Immediately going to apologise here as this isn’t toolbox related but perhaps interesting to those who are getting their hands especially dirty with the objects now. I might also be covering ground that the team have previously discussed, so apologies if that is the case.
Obviously part of this project is finding new ways to segment your sounds which has resulted in me following the infinite youtube/google hole (why does that sound dirty?) toward a process called Matrix Profiling. It seems relatively fresh and there is some good noob friendly papers to make it clear. In so far, I’ve been testing it with Python and R as there aren’t many simple C++ solutions out there. The basics of it are, as far as I can tell, that you take any time series and apply a sliding window across it, kinda like an FFT. It then does magical math and stats to calculate a Matrix Profile and a Matrix Index. Crudely put, these two outputs give you an indication of the normalised euclidian distance between a sequence in that window and its distance to a similar sequence elsewhere in the time series. (Note I have no formal training in maths/stats and you’re better off reading the article for a more correct and comprehensive understanding).
Papers
https://www.cs.ucr.edu/~eamonn/MatrixProfile.html <-- Good info hub but lots of info so quite overwhelming
https://www.cs.ucr.edu/~eamonn/Matrix_Profile_Tutorial_Part1.pdf <-- really good to get the gist of it.

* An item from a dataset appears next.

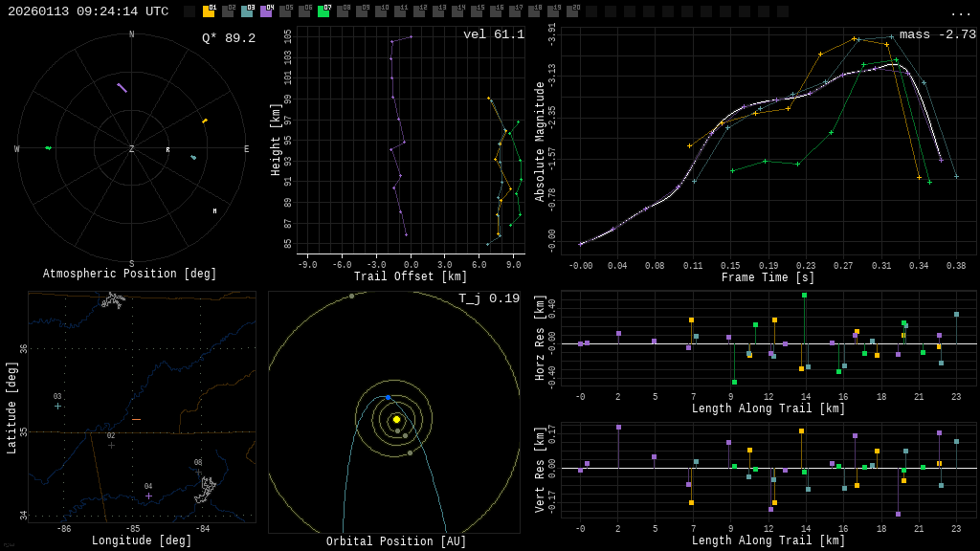This screenshot has height=551, width=980.
Task: Click the 'vel 61.1' velocity label
Action: 494,34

https://www.cs.ucr.edu/~eamonn/Matrix_Profile_Tutorial_Part2.pdf <-- more
https://github.com/target/matrixprofile-ts <-- Python Code
https://franzbischoff.github.io/tsmp/ <-- R Code
My experiments
I ran some experiments on jongly.aif to see what kind of segmentation it produced. Disclaimer: these calculations took f!@#$%^ ages to do, and in some cases I only did the first 44100 or 88200 samples.
This first image is a graph depicting jongly.aif with its Matrix Profile on top. What is interesting about this is where the lowest points in the matrix profile appear, which is quite close to reasonably expected amplitude onsets. Conversely, high points indicate ‘anomalous’ patterns that are harder to find in the time series, or don’t exist at all and these seem to correspond with the stuff in between onsets. This is of course, quite relative, for example at around 16000 we have a global low point which matches up with a big transient, but later on around 30000 we have relative low points.

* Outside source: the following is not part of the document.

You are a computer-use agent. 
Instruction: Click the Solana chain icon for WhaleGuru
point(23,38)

To me, this provides a mechanism allowing segmentation of the matrix profile itself, returning a number of regions where motifs and discords can be separated from each other.
Once you have your matrix profile there are other things you can do to make meaning of the data. This next image shows a process of finding motifs, although this process is a bit more black boxed and I wasn’t able to pick apart the code to figure out how it was working. To me, it seems like the sliding window I described earlier was limiting how large the motifs could be which is somewhat anti-musical if you were trying to create chunks of useful sound. I think that the start point of each motif is also not compensated for in the display, or maybe it is as some seem bang on - I don’t know.
Interesting:
- 1 parameter
- ‘fast’ <- but maybe not as fast as what DSP needs.
- The Matrix Profile that you get out of the process can be massaged into a number of different analyses (Motifs, Discords, Sub-sequences)
- Works on vectors so potent for SIMD/Multi-threaded stuff. This is demonstrated in the R implementation.
- Its an anytime algorithm (depending on which algo you run) so you can interrupt it quite early for fun subversive results. On the flip-side the longer you run it the more it will converge on a result.
Annoying/not interesting:
- To me it seems too slow to be useful on-line, but possibly usable off-line.
- The window size drastically changes your data and so you have to be quite fluent with the algorithm.
Anyway, this is just some side-fun I’ve been having and thought I would share it here as it seems aligned with the interests of others here as well as the existing toolkit.